Even before the shoot for the Malaysia-Vietnam production of Moonlight Saigon began, it was already an uphill struggle.
Datuk Nancie Foo and Datin Wendy Wong of Produksi Seni 2020 – the production company behind the series – shared that there were many issues that needed to be ironed out before they began developing the script.
“Just to get that door (for a collaboration) opened was difficult,” said Wong.
Over a period of time, the duo attended various industry events held in France, China, Hong Kong and South Korea to pitch ideas and establish networks.
“We found Vietnam and Malaysia had many cultural similarities. We made many trips to Ho Chi Minh City before a deal could be struck,” she added.
They eventually signed with a Vietnam TV station to co-produce the 26-episode series, whereby filming locations, cast and crew were divided between them.
This was three years ago. Since then, both Foo and Wong took turns to be based in Ho Chi Minh to work on the script with their counterparts.
Last year, the shooting began. At this point, the duo discovered more hurdles in the form of language as well as filming style.
“If you’ve watched Vietnamese series, you’d notice that sometimes the actors’ lip movement and the dialogue don’t really sync. We’ve
learned it’s because they don’t record live sounds.
“Instead they rely solely on dubbing. Mark Tham, the Malaysian director, had to explain to the cast and crew this is not how we work. But it wasn’t an easy process,” explained Wong.
Foo added: “It came to a point of a misunderstanding between the teams.
“We couldn’t convey what we wanted to them, and they had problems meeting our needs … we were running behind schedule and had to cut out filming some scenes we had planned.”

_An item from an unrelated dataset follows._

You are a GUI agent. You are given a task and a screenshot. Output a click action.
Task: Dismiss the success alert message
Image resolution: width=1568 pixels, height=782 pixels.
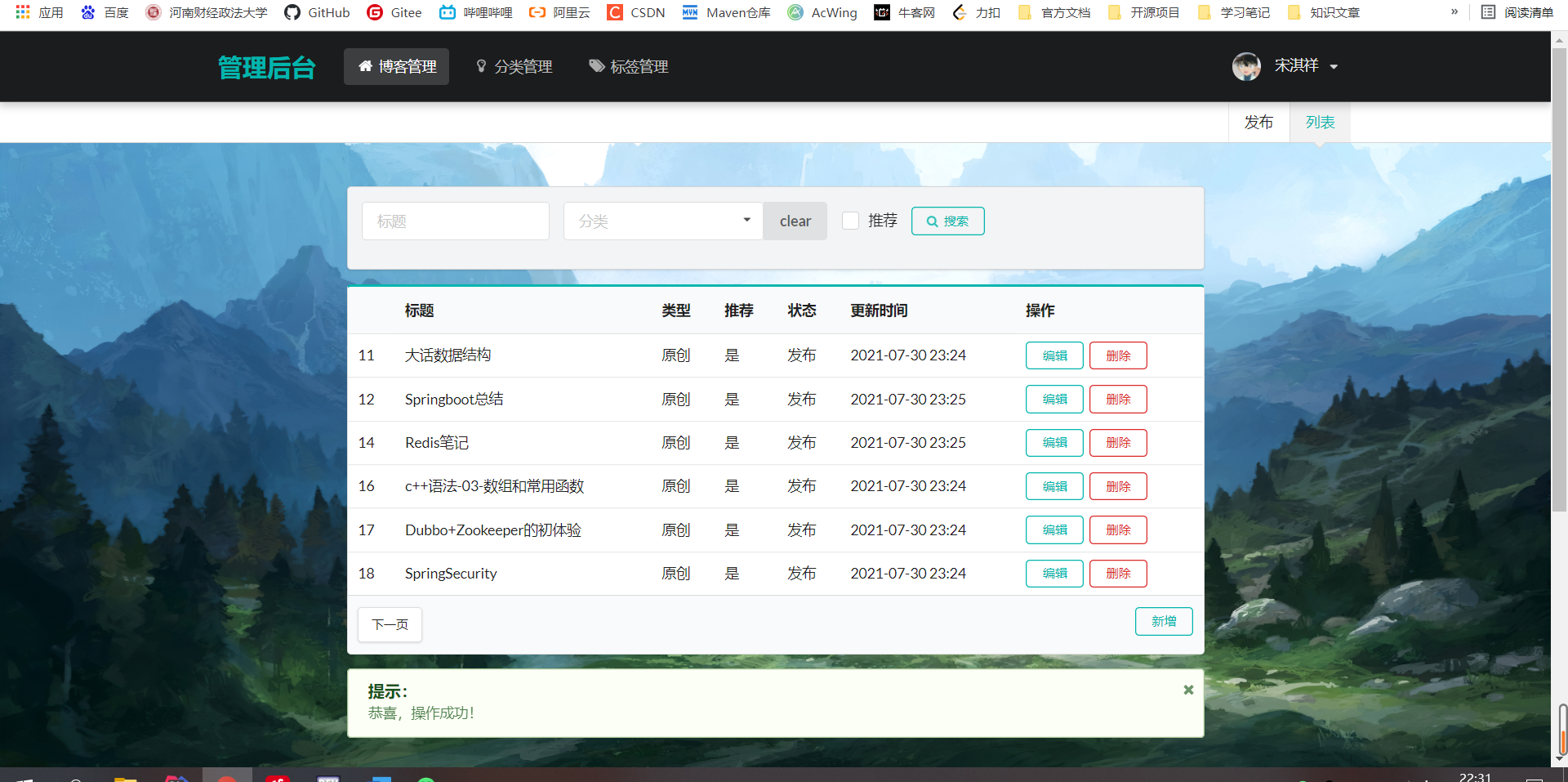(1188, 690)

Nonetheless, the company was determined to make the joint-venture work. Compromises were met from both sides, and a harmonic rhythm was achieved.
Foo is grateful that the series got full co-operation from the Vietnam government to shoot at public areas like the police station, airport and hospital around Ho Chi Minh City.
It was filmed over four months – two months in Ho Chi Minh City, and two months in Kuala Lumpur – with two directors: one from Malaysia, and one from Vietnam.
Foo said that this is to ensure that both countries keep to their values and there are no sensitive scenes that would get the production in trouble with their respective censorship board.
“The reason why we wanted this (joint-venture) to work is because Malaysian artistes have little opportunities to work overseas,” said Foo.
“We know Korean artistes, Thai actors, but they don’t know ours. So, through Moonlight Saigon, we want to give our artistes exposure overseas.
“We believe Moonlight Saigon can travel not only to Vietnam but also to other countries.”
National Film Development Corporation Malaysia (Finas) director-general Datuk Fauzi Ayob, who attended the launch of the series, lauded the collaborative effort.
He said: “We hope Moonlight Saigon will encourage other production houses to work together with neighbouring countries for their series.
“With a collaboration like this, both sides can learn from one another’s expertise and experiences, as well as have an exchange of artistes and crew.”
Moonlight Saigon centres on a love story, touching on cultural and geographical differences between the characters. Driving the story along, too, is a crime-drama.
Heading the cast are Malaysian actors Jonathan Lee and Evan Sia, as well as Vietnamese actors, Yu Duong and Hoang Kieu Trihn. It features Mandarin, English and Vietnamese dialogues.
“There are also some Malay too – for example when the characters interact with Malaysian police officers,” mentioned Wong.
Actor Lee who plays one of the lead characters, found the two months he spent filming in Ho Chi Minh City to be an interesting experience.
“Most of the Vietnamese actors and crew don’t speak English, so sometimes I had no idea what was going on when I was on set.
“Out of desperation, I used Google Translate to communicate with them.
“I also found that the catering business in Vietnam is very competitive. The food they provided on set had to be healthy. Fried rice is a no-no,” said the 34-year-old actor who starred in the Chinese series The Memoir Of Majie.
For actress Angela Chan, who appears in 15 episodes, Midnight Saigon holds a special place in her heart even though all her scenes were filmed in Malaysia.
She said: “This is the first time I got to play a villain. I enjoyed playing such a role.”
Moonlight Saigon premieres on Sept 3 on TV2 at 11am.